U.S. industrial real estate started 2016 ahead of expectations, as “robust” first-quarter demand lowered availability by 20 basis points to 9.2 percent, reported CBRE, Los Angeles.

CBRE’s Industrial MarketView report said the sector’s vacancy rate declined 10 basis points to 5.6 percent, its lowest point since 2002.

“The declines in availability and vacancy are being driven by a persistent gap between supply and demand,” CBRE said, noting that the 40.7 million square feet of space delivered during the first quarter fell well short of the 60.9 million square feet absorbed. “Demand has now outpaced supply for 23 consecutive quarters–the longest such streak in the market’s history.”

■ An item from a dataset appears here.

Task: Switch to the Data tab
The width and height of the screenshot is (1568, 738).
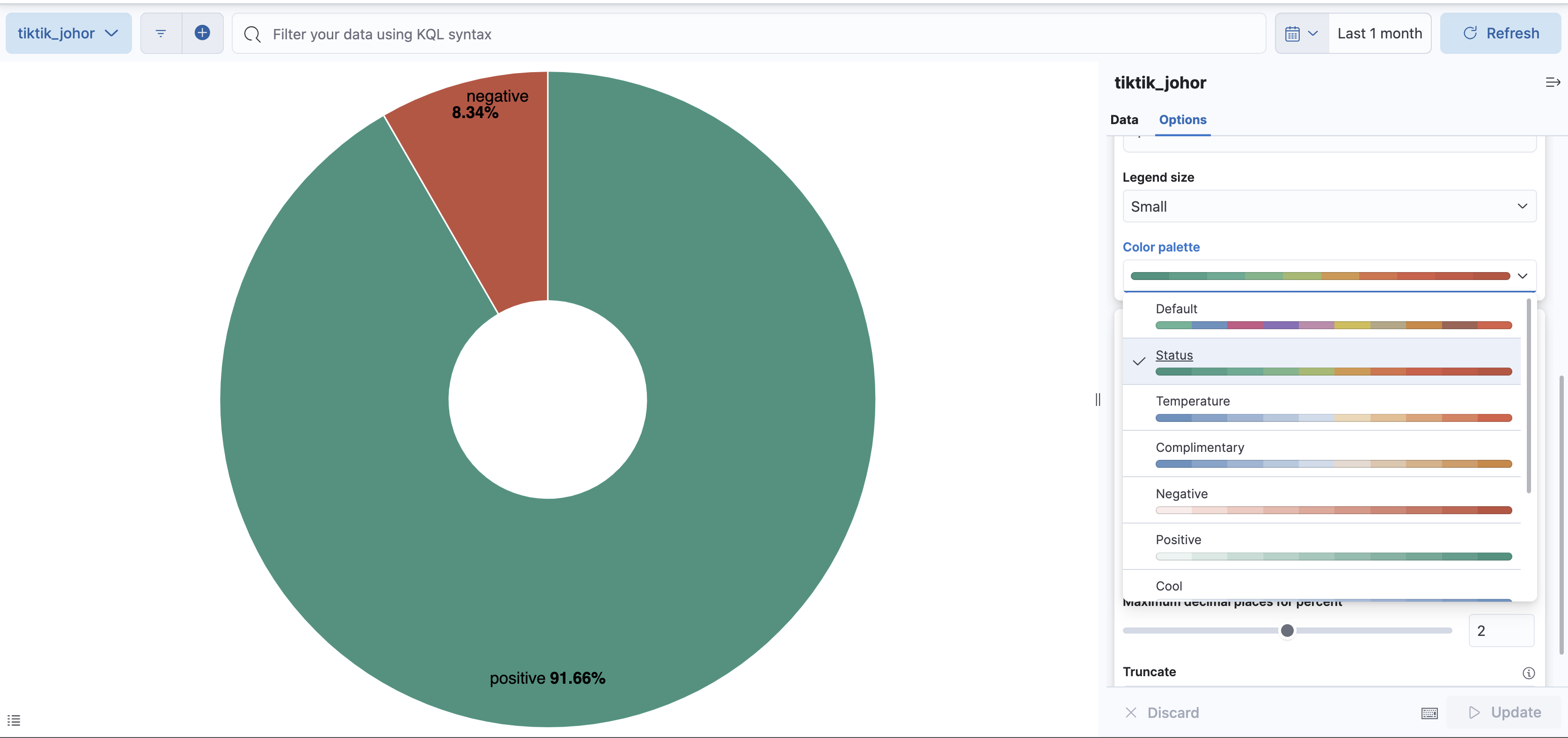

CBRE said U.S. consumers–who account for nearly 70 percent of the economy–feel relatively good. “Low oil prices and robust job gains have propelled confidence and household spending growth nearly to their highest levels of this recovery cycle [boosting demand for warehouses and other industrial properties],” the report said.

At the same time, the stark rise in the dollar’s value and a slowdown in China hurt exporters, making them less competitive relative to their foreign counterparts. “This has also contributed to a significant buildup in inventories,” CBRE said.

Avison Young, Toronto, Ontario, noted that while traditional manufacturing processes continue to make up much of the sector, the market has responded to e-commerce and other innovations with new approaches.

“Demand for new types of facilities and well-located sites is top of mind with developers, who are seeing potential renovation or redevelopment value in properties once considered obsolete,” Avison Young President Mark Rose said in the firm’s North America Industrial Market Report.

Rose noted that the rapid-order-fulfillment phenomenon–including’s growing same-day delivery process–drives both leasing activity and investment sales.

Year-over-year, industrial vacancy rates fell in 31 of 37 U.S. metros surveyed, Avison Young said. Virtually all U.S. markets recorded increasing rental rates, declining vacancy and pent-up demand for new industrial properties.

Avison Young President of U.S. Operations Earl Webb said the U.S. industrial sector outlook remains positive after another year of sustained employment growth and lower energy prices. “The need for additional industrial development is evidenced by low single-digit vacancy levels and strong leasing fundamentals across all major industrial cities,” he said.

Webb said the current landlord-favorable conditions should remain at least through year-end 2016 “and into 2017 despite the necessary uptick in construction that’s occurring.”